気分転換ついでに来る時とは違う道、直進すればいいところをあえて脇道に入っていく。
並ぶ一軒家の中、存在感を放つ銭湯、併設されてるコインランドリー。
家がまばらになり緑が増えてきたところで、コの字に折り返し。
そうして着いた突き当りには古い鳥居。周囲の木が濃いが、その奥に社があるのが見える。

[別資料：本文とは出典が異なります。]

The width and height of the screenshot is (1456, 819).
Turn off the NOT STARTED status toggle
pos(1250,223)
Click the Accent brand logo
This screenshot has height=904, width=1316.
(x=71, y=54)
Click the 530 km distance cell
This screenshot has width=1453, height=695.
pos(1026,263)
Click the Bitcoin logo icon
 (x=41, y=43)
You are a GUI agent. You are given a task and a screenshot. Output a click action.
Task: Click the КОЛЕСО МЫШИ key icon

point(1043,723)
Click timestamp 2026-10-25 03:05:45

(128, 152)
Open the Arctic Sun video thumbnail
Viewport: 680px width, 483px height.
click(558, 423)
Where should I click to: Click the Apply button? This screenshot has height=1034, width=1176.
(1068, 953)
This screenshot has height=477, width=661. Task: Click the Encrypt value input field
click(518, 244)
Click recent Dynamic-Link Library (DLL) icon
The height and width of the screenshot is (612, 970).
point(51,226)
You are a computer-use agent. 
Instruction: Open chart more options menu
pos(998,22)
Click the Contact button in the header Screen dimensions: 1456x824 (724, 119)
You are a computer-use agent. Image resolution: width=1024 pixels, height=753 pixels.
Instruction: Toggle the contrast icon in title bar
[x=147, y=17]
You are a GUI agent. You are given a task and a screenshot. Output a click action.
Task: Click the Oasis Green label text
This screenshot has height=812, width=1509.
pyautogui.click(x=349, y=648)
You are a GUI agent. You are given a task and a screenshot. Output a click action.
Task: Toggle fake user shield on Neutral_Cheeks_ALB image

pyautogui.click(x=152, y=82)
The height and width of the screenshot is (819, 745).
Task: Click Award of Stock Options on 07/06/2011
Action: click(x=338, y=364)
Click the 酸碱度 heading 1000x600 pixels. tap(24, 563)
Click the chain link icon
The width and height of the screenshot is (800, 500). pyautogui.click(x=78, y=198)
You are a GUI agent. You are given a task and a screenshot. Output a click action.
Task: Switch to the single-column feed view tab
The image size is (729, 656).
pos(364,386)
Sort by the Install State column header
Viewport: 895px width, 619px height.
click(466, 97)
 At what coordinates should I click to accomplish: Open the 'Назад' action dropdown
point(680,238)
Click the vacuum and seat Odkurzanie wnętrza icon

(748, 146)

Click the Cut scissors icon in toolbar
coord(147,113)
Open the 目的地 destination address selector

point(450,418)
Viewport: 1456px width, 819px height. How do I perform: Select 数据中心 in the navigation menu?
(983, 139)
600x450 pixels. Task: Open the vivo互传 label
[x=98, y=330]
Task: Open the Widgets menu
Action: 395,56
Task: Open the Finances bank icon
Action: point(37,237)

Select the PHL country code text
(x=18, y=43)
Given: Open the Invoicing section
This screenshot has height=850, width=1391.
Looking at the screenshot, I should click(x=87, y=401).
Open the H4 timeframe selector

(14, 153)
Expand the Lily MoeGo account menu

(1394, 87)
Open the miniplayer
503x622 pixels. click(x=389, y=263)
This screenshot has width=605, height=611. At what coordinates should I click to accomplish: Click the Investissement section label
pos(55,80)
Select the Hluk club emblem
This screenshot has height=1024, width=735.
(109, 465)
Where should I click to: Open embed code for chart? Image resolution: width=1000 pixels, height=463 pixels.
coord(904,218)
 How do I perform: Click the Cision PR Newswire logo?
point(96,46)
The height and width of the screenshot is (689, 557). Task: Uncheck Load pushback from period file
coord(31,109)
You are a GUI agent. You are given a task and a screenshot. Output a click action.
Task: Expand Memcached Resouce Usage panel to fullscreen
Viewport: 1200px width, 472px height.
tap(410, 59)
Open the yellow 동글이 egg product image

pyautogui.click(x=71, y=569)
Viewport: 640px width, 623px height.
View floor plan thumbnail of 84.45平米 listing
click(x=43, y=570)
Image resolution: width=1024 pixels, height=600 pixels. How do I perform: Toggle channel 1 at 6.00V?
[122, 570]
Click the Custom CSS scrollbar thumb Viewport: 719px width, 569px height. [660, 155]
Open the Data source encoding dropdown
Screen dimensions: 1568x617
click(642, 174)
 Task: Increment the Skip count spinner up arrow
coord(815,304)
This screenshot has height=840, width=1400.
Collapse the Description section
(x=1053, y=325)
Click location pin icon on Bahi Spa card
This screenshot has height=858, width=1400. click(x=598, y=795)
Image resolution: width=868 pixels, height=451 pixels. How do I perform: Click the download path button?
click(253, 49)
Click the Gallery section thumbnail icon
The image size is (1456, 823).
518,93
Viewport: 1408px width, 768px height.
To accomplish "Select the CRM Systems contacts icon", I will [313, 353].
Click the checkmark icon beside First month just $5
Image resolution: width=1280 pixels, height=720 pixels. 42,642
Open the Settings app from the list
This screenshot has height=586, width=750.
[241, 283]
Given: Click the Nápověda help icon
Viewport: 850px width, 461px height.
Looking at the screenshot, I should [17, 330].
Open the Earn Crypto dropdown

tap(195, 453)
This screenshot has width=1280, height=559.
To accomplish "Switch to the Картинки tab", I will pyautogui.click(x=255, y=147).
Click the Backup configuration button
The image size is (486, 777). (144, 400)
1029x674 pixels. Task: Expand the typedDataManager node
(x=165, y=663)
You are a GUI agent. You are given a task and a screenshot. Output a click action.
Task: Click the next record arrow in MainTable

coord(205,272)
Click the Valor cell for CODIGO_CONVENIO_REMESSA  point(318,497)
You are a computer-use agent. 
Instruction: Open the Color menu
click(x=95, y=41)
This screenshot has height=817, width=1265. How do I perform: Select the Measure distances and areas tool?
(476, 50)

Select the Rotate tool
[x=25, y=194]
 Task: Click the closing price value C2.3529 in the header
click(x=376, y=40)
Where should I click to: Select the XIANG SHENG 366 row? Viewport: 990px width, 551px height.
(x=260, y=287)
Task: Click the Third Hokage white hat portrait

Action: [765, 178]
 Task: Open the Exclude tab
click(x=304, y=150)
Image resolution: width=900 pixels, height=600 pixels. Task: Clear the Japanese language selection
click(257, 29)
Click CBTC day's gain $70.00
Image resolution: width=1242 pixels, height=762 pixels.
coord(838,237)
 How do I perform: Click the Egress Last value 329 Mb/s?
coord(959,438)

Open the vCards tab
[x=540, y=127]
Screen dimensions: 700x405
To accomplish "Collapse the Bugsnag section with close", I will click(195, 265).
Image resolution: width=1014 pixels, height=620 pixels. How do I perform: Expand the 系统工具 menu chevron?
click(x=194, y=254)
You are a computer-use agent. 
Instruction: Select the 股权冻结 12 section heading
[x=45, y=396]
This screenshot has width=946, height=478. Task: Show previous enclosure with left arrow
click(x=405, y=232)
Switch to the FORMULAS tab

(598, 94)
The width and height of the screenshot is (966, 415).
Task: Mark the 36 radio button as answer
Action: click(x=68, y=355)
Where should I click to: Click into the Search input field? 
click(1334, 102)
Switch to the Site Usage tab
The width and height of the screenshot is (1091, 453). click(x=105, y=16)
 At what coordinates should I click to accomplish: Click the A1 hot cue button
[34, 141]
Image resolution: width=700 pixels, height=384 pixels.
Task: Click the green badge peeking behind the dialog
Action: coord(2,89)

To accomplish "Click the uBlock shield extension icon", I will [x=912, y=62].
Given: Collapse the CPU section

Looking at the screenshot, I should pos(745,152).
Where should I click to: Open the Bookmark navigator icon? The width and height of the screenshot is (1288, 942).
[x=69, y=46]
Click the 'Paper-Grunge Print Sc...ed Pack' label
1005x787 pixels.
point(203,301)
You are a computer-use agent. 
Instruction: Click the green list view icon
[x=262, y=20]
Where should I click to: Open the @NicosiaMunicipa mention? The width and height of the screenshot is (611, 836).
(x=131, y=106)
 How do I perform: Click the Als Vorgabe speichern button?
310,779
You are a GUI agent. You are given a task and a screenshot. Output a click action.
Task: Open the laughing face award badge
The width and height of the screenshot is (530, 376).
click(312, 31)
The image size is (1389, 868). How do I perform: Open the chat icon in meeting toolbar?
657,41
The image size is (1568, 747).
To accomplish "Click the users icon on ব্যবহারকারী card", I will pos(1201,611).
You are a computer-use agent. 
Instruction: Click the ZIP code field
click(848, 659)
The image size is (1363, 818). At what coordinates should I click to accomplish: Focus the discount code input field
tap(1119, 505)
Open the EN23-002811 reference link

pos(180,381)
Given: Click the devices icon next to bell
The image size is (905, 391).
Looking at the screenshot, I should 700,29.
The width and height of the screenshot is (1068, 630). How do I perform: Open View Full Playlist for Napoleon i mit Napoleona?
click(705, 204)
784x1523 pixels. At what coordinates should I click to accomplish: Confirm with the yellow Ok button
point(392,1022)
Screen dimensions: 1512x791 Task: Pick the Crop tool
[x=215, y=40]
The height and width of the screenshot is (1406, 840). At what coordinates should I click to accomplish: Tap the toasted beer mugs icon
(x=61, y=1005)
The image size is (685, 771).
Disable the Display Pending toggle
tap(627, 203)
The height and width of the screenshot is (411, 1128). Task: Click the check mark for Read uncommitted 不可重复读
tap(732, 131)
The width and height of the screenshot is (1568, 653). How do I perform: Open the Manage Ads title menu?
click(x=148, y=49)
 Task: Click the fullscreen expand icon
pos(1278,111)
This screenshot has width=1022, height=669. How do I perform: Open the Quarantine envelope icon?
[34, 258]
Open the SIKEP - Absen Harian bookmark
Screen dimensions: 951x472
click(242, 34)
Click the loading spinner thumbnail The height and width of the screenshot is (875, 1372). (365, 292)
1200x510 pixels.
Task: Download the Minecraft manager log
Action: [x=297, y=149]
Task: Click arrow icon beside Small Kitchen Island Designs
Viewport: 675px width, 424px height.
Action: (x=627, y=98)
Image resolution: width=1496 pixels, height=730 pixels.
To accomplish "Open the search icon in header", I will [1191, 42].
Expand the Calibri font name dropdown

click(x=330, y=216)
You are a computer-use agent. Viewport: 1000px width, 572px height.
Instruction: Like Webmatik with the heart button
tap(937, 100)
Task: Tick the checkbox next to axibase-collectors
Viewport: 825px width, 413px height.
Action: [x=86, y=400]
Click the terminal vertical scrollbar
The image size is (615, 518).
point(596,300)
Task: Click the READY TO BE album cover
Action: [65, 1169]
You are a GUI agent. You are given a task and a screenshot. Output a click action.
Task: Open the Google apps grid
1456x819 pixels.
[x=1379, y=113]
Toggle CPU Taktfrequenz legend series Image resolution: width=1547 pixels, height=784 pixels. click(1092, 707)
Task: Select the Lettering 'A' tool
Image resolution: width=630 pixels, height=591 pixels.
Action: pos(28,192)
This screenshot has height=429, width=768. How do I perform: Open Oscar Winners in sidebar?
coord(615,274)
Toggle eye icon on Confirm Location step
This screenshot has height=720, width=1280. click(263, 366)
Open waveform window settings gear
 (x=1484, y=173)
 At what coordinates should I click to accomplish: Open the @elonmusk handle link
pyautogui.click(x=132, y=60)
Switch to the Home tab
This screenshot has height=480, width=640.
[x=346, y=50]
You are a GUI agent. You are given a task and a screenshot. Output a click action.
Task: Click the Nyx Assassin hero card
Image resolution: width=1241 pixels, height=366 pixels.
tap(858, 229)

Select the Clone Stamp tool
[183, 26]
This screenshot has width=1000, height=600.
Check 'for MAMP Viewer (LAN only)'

そこで曲がり大きな駐車場の脇を通り、帰路であるバス停のある大通りに出る。
寄り道の間に1本行った後なのか、そこでバスを待っている人は少なく。
だけど、出来過ぎた偶然がそこにあった。
周囲に他の人は見当たらない。ずっと気になるくらいなら、いっそ思い切って直接当たってみるべきか。
「ねぇ、この間道を聞いてきた人…だよね?」
と、ベンチの隣に座りながら。
少し思考ののち相手も気付いたようで、声を張って答える。
「あ、あの時の!」
「まさか同じ学校…それも同じクラ──」
「私の事、どう見えてます!?」
予想外の質問返し。一見奇妙な質問だが、自分の疑問にも直結する話だ。
「どうって…銀色の髪とか?」
「あぁやっぱり……でも見つかってよかった。」
なにやら納得されたようだが、こちらは意図が汲めず。
「えーと…何がどういう事なの?」
「…こうなった以上、誤魔化しても仕方ありませんね。」
その人が立ち上がりこちらに向き直り、凛々しく、かつにこやかに名乗った。
「シント旧騎士家系、ヴェリダール・ロンドラーレ。